──────── MATERIAL SHOWN
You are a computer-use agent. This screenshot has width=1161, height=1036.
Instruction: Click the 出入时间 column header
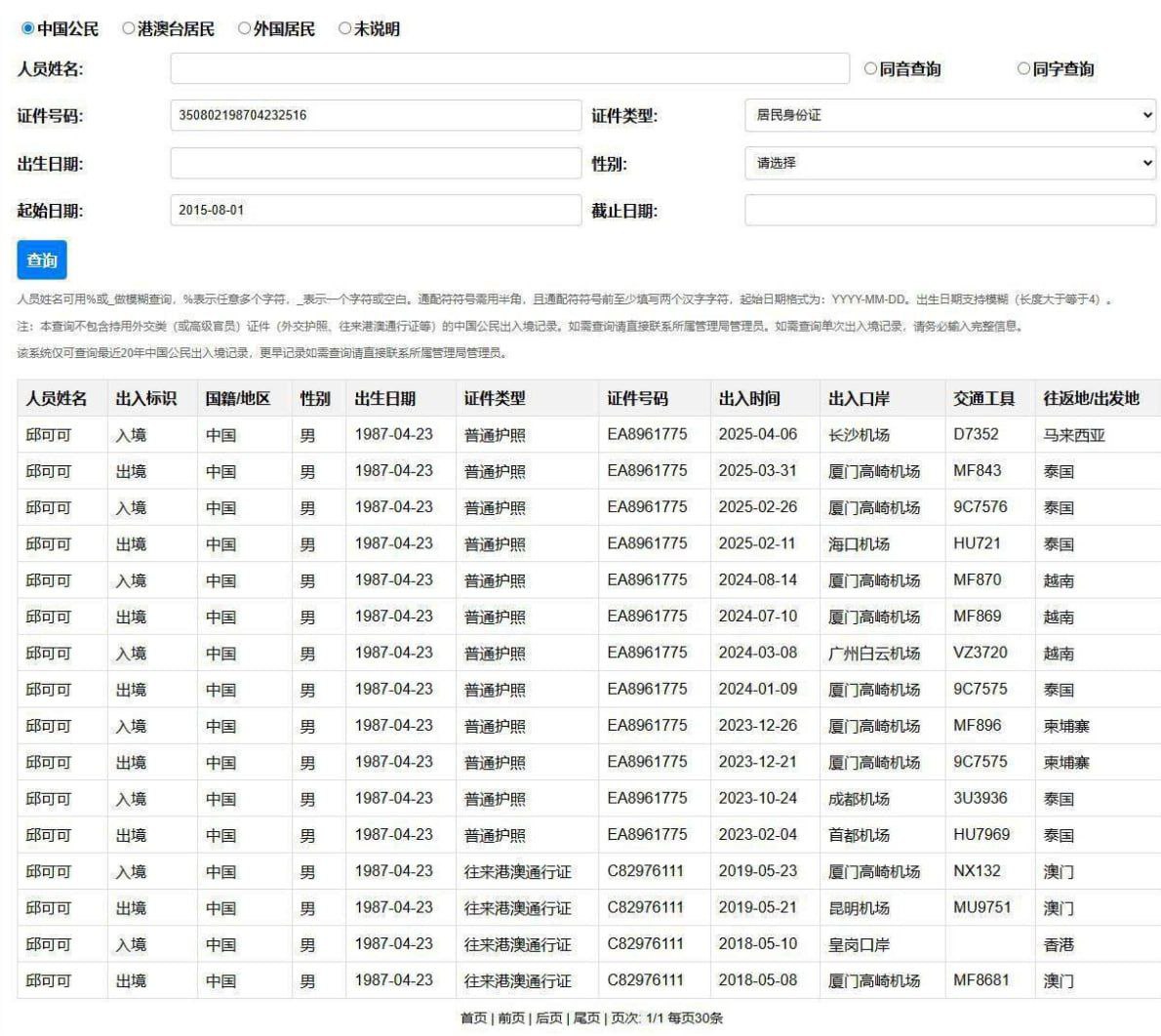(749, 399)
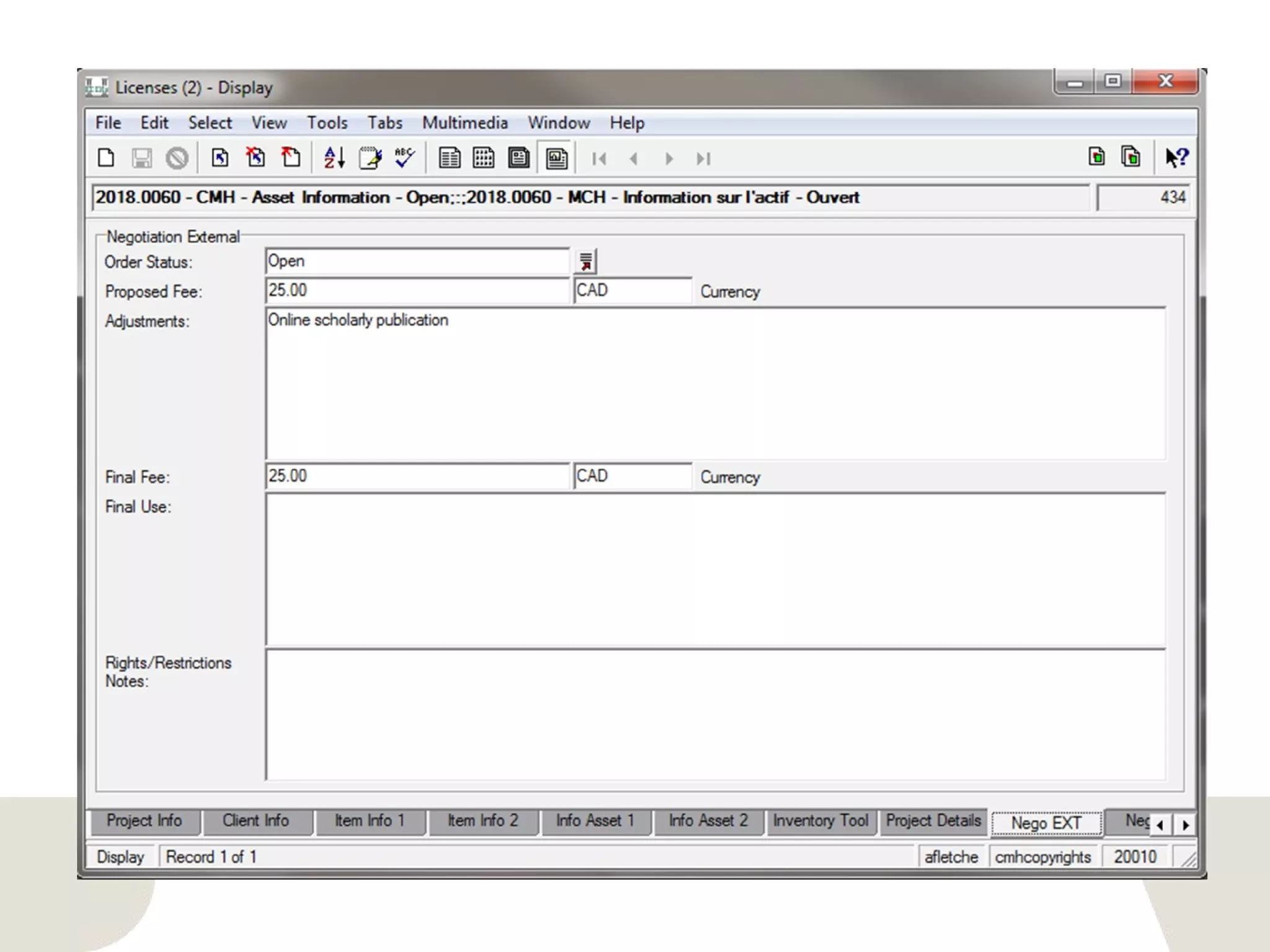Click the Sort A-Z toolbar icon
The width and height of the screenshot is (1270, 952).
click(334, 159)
────────────────
TASK: Find every line in the listing above that contains the string "screenshot" with matching capitalization, and copy each of those lines in full.

FULL RESPONSE:
You are a computer-use agent. This screenshot has width=1161, height=1036.
The width and height of the screenshot is (1270, 952).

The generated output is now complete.